(Records of locating words and elements)

-*-*-

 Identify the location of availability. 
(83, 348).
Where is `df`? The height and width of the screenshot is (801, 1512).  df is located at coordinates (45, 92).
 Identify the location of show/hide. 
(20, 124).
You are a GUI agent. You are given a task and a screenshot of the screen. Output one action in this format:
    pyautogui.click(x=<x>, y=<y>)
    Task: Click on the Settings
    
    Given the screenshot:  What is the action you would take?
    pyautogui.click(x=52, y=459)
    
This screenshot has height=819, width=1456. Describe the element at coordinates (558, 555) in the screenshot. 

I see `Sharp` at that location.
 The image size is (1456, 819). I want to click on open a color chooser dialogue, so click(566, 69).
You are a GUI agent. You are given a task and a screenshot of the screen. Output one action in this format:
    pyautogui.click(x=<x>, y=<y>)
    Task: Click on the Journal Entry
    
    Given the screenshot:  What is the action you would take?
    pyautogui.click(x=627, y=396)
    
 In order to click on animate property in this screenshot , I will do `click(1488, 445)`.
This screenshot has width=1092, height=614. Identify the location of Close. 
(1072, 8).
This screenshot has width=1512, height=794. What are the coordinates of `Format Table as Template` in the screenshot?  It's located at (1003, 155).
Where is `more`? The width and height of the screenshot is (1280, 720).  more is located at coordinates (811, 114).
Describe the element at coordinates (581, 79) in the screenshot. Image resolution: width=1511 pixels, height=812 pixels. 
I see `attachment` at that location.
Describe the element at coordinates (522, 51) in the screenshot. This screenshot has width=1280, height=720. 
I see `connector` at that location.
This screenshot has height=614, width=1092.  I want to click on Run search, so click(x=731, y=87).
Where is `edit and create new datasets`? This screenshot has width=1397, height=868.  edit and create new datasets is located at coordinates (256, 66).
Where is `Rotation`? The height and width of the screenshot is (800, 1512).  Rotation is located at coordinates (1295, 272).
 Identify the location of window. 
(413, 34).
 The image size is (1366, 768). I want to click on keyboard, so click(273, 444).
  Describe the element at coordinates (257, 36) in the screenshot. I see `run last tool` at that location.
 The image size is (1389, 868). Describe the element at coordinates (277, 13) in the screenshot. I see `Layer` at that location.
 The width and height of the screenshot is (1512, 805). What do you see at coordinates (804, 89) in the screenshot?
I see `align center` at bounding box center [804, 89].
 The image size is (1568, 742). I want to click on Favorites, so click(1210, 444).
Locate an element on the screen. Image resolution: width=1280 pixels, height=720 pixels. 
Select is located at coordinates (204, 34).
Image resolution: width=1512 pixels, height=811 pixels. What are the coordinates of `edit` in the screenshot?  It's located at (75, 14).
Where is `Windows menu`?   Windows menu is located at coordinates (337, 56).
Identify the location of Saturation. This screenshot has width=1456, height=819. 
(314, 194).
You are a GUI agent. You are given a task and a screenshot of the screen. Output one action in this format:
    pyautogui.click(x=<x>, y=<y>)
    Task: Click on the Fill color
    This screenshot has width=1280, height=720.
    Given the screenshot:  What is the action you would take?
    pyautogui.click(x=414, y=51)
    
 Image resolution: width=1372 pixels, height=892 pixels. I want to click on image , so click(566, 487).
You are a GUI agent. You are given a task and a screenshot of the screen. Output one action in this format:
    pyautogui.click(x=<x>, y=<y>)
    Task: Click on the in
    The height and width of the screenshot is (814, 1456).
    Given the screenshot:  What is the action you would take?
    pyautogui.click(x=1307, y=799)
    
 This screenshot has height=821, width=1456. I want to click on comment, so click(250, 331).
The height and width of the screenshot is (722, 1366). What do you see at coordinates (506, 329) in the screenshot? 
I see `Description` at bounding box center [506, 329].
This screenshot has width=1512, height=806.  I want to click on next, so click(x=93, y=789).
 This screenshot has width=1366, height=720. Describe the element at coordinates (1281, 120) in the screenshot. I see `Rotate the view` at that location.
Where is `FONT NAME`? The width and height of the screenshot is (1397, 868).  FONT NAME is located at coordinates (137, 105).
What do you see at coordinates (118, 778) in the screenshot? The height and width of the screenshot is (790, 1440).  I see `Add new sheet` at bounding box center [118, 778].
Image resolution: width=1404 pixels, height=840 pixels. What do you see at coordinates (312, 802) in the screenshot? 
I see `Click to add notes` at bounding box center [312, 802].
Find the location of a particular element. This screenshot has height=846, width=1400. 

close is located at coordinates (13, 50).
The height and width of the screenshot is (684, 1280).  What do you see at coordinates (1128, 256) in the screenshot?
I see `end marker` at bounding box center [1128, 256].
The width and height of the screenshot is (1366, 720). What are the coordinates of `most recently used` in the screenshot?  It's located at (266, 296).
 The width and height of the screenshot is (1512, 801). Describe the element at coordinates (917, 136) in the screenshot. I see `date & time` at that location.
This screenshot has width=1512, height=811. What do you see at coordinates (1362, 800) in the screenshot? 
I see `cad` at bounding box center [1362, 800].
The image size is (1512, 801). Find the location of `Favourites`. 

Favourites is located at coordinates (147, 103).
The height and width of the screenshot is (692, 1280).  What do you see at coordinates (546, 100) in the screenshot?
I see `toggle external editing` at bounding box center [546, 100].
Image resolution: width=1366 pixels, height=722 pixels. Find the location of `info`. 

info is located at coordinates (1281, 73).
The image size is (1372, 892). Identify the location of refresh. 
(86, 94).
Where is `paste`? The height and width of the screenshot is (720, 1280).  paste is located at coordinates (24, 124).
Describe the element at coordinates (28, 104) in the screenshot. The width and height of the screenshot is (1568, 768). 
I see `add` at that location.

-*-*-

» **Objective**
Put all of the entries above into a numbered list, omitting any blank lines.

» **Exercise result**
1.  Identify the location of availability. 
2. (83, 348).
3. Where is `df`? The height and width of the screenshot is (801, 1512).  df is located at coordinates (45, 92).
4.  Identify the location of show/hide. 
5. (20, 124).
6. You are a GUI agent. You are given a task and a screenshot of the screen. Output one action in this format:
7.     pyautogui.click(x=<x>, y=<y>)
8.     Task: Click on the Settings
9.     Given the screenshot:  What is the action you would take?
10.     pyautogui.click(x=52, y=459)
11. This screenshot has height=819, width=1456. Describe the element at coordinates (558, 555) in the screenshot. 
12. I see `Sharp` at that location.
13.  The image size is (1456, 819). I want to click on open a color chooser dialogue, so click(566, 69).
14. You are a GUI agent. You are given a task and a screenshot of the screen. Output one action in this format:
15.     pyautogui.click(x=<x>, y=<y>)
16.     Task: Click on the Journal Entry
17.     Given the screenshot:  What is the action you would take?
18.     pyautogui.click(x=627, y=396)
19.  In order to click on animate property in this screenshot , I will do `click(1488, 445)`.
20. This screenshot has width=1092, height=614. Identify the location of Close. 
21. (1072, 8).
22. This screenshot has width=1512, height=794. What are the coordinates of `Format Table as Template` in the screenshot?  It's located at (1003, 155).
23. Where is `more`? The width and height of the screenshot is (1280, 720).  more is located at coordinates (811, 114).
24. Describe the element at coordinates (581, 79) in the screenshot. Image resolution: width=1511 pixels, height=812 pixels. 
25. I see `attachment` at that location.
26. Describe the element at coordinates (522, 51) in the screenshot. This screenshot has width=1280, height=720. 
27. I see `connector` at that location.
28. This screenshot has height=614, width=1092.  I want to click on Run search, so click(x=731, y=87).
29. Where is `edit and create new datasets`? This screenshot has width=1397, height=868.  edit and create new datasets is located at coordinates (256, 66).
30. Where is `Rotation`? The height and width of the screenshot is (800, 1512).  Rotation is located at coordinates (1295, 272).
31.  Identify the location of window. 
32. (413, 34).
33.  The image size is (1366, 768). I want to click on keyboard, so click(273, 444).
34.   Describe the element at coordinates (257, 36) in the screenshot. I see `run last tool` at that location.
35.  The image size is (1389, 868). Describe the element at coordinates (277, 13) in the screenshot. I see `Layer` at that location.
36.  The width and height of the screenshot is (1512, 805). What do you see at coordinates (804, 89) in the screenshot?
37. I see `align center` at bounding box center [804, 89].
38.  The image size is (1568, 742). I want to click on Favorites, so click(1210, 444).
39. Locate an element on the screen. Image resolution: width=1280 pixels, height=720 pixels. 
40. Select is located at coordinates (204, 34).
41. Image resolution: width=1512 pixels, height=811 pixels. What are the coordinates of `edit` in the screenshot?  It's located at (75, 14).
42. Where is `Windows menu`?   Windows menu is located at coordinates (337, 56).
43. Identify the location of Saturation. This screenshot has width=1456, height=819. 
44. (314, 194).
45. You are a GUI agent. You are given a task and a screenshot of the screen. Output one action in this format:
46.     pyautogui.click(x=<x>, y=<y>)
47.     Task: Click on the Fill color
48.     This screenshot has width=1280, height=720.
49.     Given the screenshot:  What is the action you would take?
50.     pyautogui.click(x=414, y=51)
51.  Image resolution: width=1372 pixels, height=892 pixels. I want to click on image , so click(566, 487).
52. You are a GUI agent. You are given a task and a screenshot of the screen. Output one action in this format:
53.     pyautogui.click(x=<x>, y=<y>)
54.     Task: Click on the in
55.     The height and width of the screenshot is (814, 1456).
56.     Given the screenshot:  What is the action you would take?
57.     pyautogui.click(x=1307, y=799)
58.  This screenshot has height=821, width=1456. I want to click on comment, so click(250, 331).
59. The height and width of the screenshot is (722, 1366). What do you see at coordinates (506, 329) in the screenshot? 
60. I see `Description` at bounding box center [506, 329].
61. This screenshot has width=1512, height=806.  I want to click on next, so click(x=93, y=789).
62.  This screenshot has width=1366, height=720. Describe the element at coordinates (1281, 120) in the screenshot. I see `Rotate the view` at that location.
63. Where is `FONT NAME`? The width and height of the screenshot is (1397, 868).  FONT NAME is located at coordinates (137, 105).
64. What do you see at coordinates (118, 778) in the screenshot? The height and width of the screenshot is (790, 1440).  I see `Add new sheet` at bounding box center [118, 778].
65. Image resolution: width=1404 pixels, height=840 pixels. What do you see at coordinates (312, 802) in the screenshot? 
66. I see `Click to add notes` at bounding box center [312, 802].
67. Find the location of a particular element. This screenshot has height=846, width=1400. 
68. close is located at coordinates (13, 50).
69. The height and width of the screenshot is (684, 1280).  What do you see at coordinates (1128, 256) in the screenshot?
70. I see `end marker` at bounding box center [1128, 256].
71. The width and height of the screenshot is (1366, 720). What are the coordinates of `most recently used` in the screenshot?  It's located at (266, 296).
72.  The width and height of the screenshot is (1512, 801). Describe the element at coordinates (917, 136) in the screenshot. I see `date & time` at that location.
73. This screenshot has width=1512, height=811. What do you see at coordinates (1362, 800) in the screenshot? 
74. I see `cad` at bounding box center [1362, 800].
75. The image size is (1512, 801). Find the location of `Favourites`. 
76. Favourites is located at coordinates (147, 103).
77. The height and width of the screenshot is (692, 1280).  What do you see at coordinates (546, 100) in the screenshot?
78. I see `toggle external editing` at bounding box center [546, 100].
79. Image resolution: width=1366 pixels, height=722 pixels. Find the location of `info`. 
80. info is located at coordinates (1281, 73).
81. The image size is (1372, 892). Identify the location of refresh. 
82. (86, 94).
83. Where is `paste`? The height and width of the screenshot is (720, 1280).  paste is located at coordinates (24, 124).
84. Describe the element at coordinates (28, 104) in the screenshot. The width and height of the screenshot is (1568, 768). 
85. I see `add` at that location.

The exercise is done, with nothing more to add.